Before ‘The Science’ flipped in the spring of 2020, the consensus among Western epidemiologists was that community masking doesn’t affect the spread of respiratory pathogens like influenza. As Jonathan Van Tam said on April 3rd 2020, “there is no evidence” to support the general wearing of face masks.
Although masks might block large droplets in close-contact settings like hospitals, and thereby slightly lower the risk of transmission, they can’t block airborne particles – which simply go through/around them, and then remain aloft for minutes or even hours.
As a result, large indoor setting like supermarkets, transit stations or classrooms soon fill up with airborne particles – even if everyone’s wearing a mask.
A new Spanish study strongly supports the pre-Covid conventional wisdom that masks don’t stop transmission of respiratory pathogens. The study uses quite a powerful design, which makes its results all the more convincing.
Ermengol Coma and colleagues analysed data on a large cohort of Spanish children aged three to eleven, whom they followed for the first term of the school year from September to December of 2021. During this period, there was a mask mandate in place for children in primary school (aged six and up) but not for those in pre-school (aged three to five).

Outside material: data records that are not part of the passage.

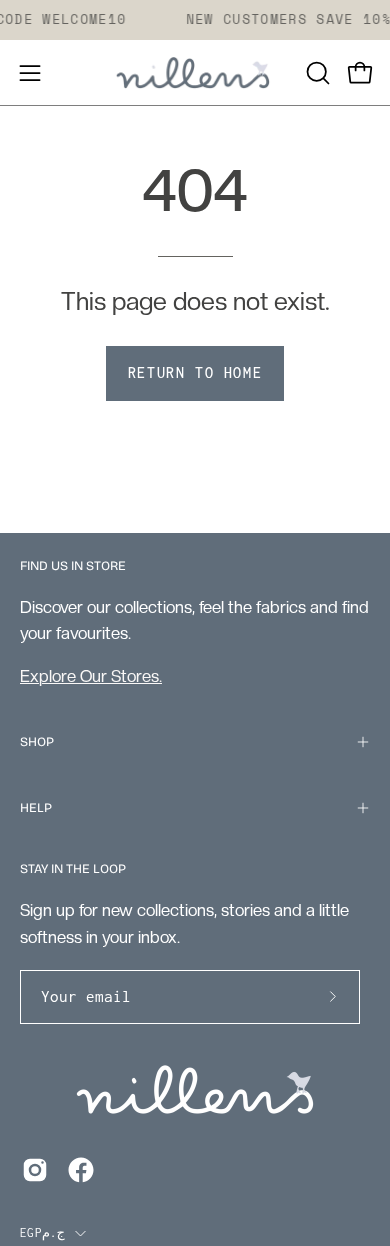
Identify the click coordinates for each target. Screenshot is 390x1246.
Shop (37, 741)
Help (36, 807)
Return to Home (195, 372)
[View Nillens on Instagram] (35, 1170)
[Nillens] (195, 73)
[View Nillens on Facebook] (81, 1170)
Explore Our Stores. (91, 676)
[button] (316, 73)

Hence the researchers compared outcomes between children aged five (who were not subject to the mandate) and those aged six (who were subject to the mandate).
This constitutes a relatively well-controlled comparison, given that the two groups differ by only one year in age. In other words, since six-year olds are only one year older than five-year olds, you wouldn’t expect the rate of transmission to differ much between them for reasons other than the mask mandate.

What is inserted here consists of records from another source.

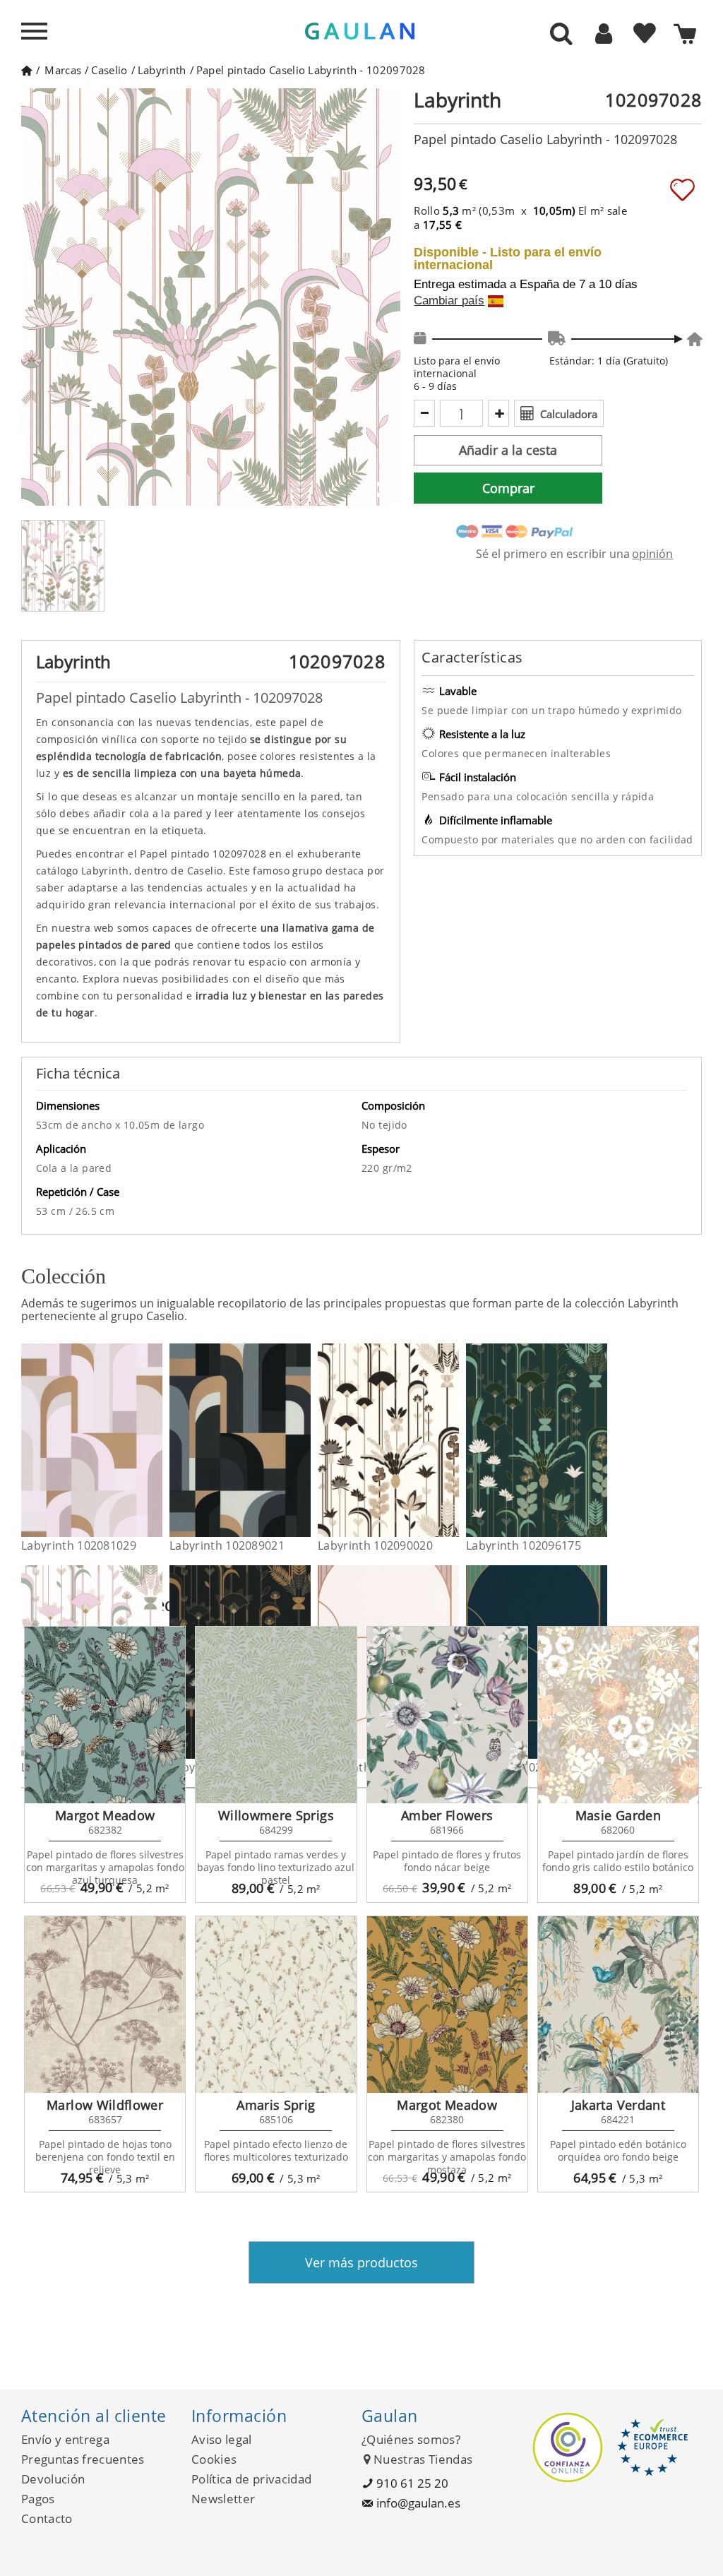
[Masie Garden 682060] (618, 1715)
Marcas (62, 70)
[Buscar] (561, 34)
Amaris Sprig (276, 2104)
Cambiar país (449, 301)
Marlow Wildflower (105, 2104)
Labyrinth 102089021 (227, 1545)
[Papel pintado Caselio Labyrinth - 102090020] (450, 1440)
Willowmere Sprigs (276, 1815)
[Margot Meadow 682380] (447, 2004)
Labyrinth (162, 70)
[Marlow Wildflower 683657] (105, 2004)
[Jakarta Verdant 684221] (618, 2004)
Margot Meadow (105, 1815)
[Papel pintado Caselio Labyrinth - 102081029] (153, 1440)
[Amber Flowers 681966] (447, 1715)
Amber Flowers (447, 1815)
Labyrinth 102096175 (523, 1545)
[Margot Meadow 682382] (105, 1715)
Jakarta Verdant (618, 2104)
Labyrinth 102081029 (78, 1545)
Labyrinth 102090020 (375, 1545)
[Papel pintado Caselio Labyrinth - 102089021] (301, 1440)
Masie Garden (618, 1815)
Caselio (109, 70)
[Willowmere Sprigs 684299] (276, 1715)
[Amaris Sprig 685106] (276, 2004)
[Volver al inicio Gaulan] (26, 70)
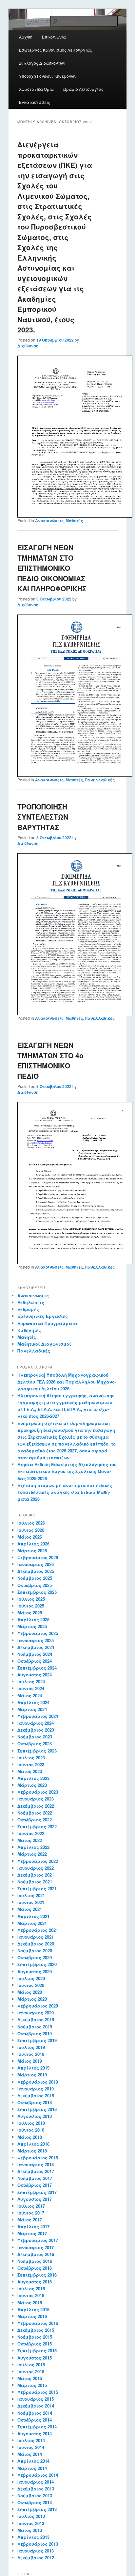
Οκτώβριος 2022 (34, 1819)
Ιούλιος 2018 (31, 2123)
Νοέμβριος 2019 (34, 2027)
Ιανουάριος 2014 (35, 2482)
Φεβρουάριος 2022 (37, 1861)
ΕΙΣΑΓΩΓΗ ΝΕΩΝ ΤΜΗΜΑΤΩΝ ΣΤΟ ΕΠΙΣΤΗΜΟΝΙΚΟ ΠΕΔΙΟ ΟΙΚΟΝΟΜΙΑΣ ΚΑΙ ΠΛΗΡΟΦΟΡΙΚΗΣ (52, 567)
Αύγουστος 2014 (34, 2433)
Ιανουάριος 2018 (35, 2164)
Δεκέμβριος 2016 (35, 2254)
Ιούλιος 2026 (31, 1523)
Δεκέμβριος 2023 (35, 1730)
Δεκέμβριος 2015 (35, 2330)
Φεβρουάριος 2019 (37, 2082)
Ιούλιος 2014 (31, 2440)
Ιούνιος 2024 (30, 1688)
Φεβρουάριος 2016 (37, 2323)
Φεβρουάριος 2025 (37, 1633)
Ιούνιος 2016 (30, 2295)
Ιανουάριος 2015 (35, 2399)
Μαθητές (74, 520)
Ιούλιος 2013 (31, 2516)
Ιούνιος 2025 (30, 1606)
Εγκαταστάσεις (34, 102)
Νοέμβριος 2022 (34, 1813)
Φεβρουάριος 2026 (37, 1557)
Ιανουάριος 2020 (35, 2012)
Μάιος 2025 (29, 1612)
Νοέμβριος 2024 (34, 1654)
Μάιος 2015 (29, 2378)
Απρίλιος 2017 (33, 2226)
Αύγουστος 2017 (34, 2199)
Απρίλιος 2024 (33, 1702)
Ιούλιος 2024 (31, 1681)
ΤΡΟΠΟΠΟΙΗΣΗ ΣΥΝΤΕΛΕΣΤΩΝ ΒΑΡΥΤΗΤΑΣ (42, 817)
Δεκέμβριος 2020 (35, 1944)
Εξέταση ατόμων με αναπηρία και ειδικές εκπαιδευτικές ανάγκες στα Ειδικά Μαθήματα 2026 (64, 1492)
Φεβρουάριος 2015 (37, 2392)
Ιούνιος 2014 (30, 2447)
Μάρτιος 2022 (32, 1854)
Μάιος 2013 (29, 2530)
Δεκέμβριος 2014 (35, 2406)
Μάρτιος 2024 (32, 1709)
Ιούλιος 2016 (31, 2288)
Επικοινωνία (54, 37)
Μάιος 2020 (29, 1992)
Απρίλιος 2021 (33, 1916)
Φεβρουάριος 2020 (37, 2006)
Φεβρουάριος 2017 (37, 2240)
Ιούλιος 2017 (31, 2206)
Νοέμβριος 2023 (34, 1737)
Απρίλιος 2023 (33, 1778)
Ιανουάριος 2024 (35, 1723)
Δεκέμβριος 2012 (35, 2557)
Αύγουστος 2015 (34, 2358)
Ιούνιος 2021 (30, 1902)
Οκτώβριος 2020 (34, 1957)
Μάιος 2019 (29, 2061)
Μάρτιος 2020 (32, 1999)
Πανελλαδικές (100, 780)
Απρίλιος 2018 (33, 2144)
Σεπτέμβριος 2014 (37, 2427)
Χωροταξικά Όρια (36, 89)
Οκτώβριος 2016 (34, 2268)
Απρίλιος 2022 (33, 1847)
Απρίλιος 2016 (33, 2309)
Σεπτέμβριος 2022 (37, 1826)
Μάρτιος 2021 (32, 1923)
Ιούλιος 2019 (31, 2047)
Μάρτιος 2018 (32, 2151)
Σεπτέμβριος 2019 (37, 2040)
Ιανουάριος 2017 (35, 2247)
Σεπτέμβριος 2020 (37, 1964)
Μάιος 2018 (29, 2137)
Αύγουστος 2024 (34, 1675)
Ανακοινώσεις (49, 520)
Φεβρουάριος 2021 (37, 1930)
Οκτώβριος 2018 (34, 2102)
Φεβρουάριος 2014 (37, 2475)
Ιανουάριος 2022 (35, 1868)
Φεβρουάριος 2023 (37, 1792)
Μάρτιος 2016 (32, 2316)
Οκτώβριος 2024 (34, 1661)
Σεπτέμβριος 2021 (37, 1888)
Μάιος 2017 (29, 2219)
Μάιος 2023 (29, 1771)
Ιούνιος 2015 (30, 2371)
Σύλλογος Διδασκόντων (42, 63)
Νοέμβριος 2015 (34, 2337)
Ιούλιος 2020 (31, 1978)
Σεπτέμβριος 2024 (37, 1668)
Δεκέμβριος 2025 (35, 1571)
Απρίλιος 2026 (33, 1544)
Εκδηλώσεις (30, 1302)
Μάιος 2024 (29, 1695)
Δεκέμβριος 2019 (35, 2019)
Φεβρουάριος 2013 (37, 2544)
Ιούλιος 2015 (31, 2364)
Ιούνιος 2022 (30, 1833)
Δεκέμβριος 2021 (35, 1875)
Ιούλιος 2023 (31, 1757)
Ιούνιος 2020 (30, 1985)
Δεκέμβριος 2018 (35, 2095)
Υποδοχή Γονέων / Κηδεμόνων (47, 76)
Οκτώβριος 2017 (34, 2185)
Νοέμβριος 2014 (34, 2413)
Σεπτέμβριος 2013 (37, 2509)
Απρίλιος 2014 (33, 2461)
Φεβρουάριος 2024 (37, 1716)
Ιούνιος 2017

The researchers estimated the incidence of Covid, the secondary attack rate and the R number separately for the two groups. If mask mandates work, you’d expect all these quantities to be higher among the five-year olds. However, the researchers found no statistically significant differences between the two groups.
What’s more, they found a strong positive association between measures of transmission and age across all the age-groups in their sample. In other words, transmission was higher among older age-groups, despite the fact that these groups were subject to the mask mandate, whereas the younger ones weren’t.
Ermengol Coma and colleagues’ findings suggest that mask mandates do essentially nothing to reduce the spread of Covid. And given that masks plausibly impede both learning and social interaction, on top of being uncomfortable, there’s no good reason for children to wear them. Indeed, the fact that they were ever made to is a scandal.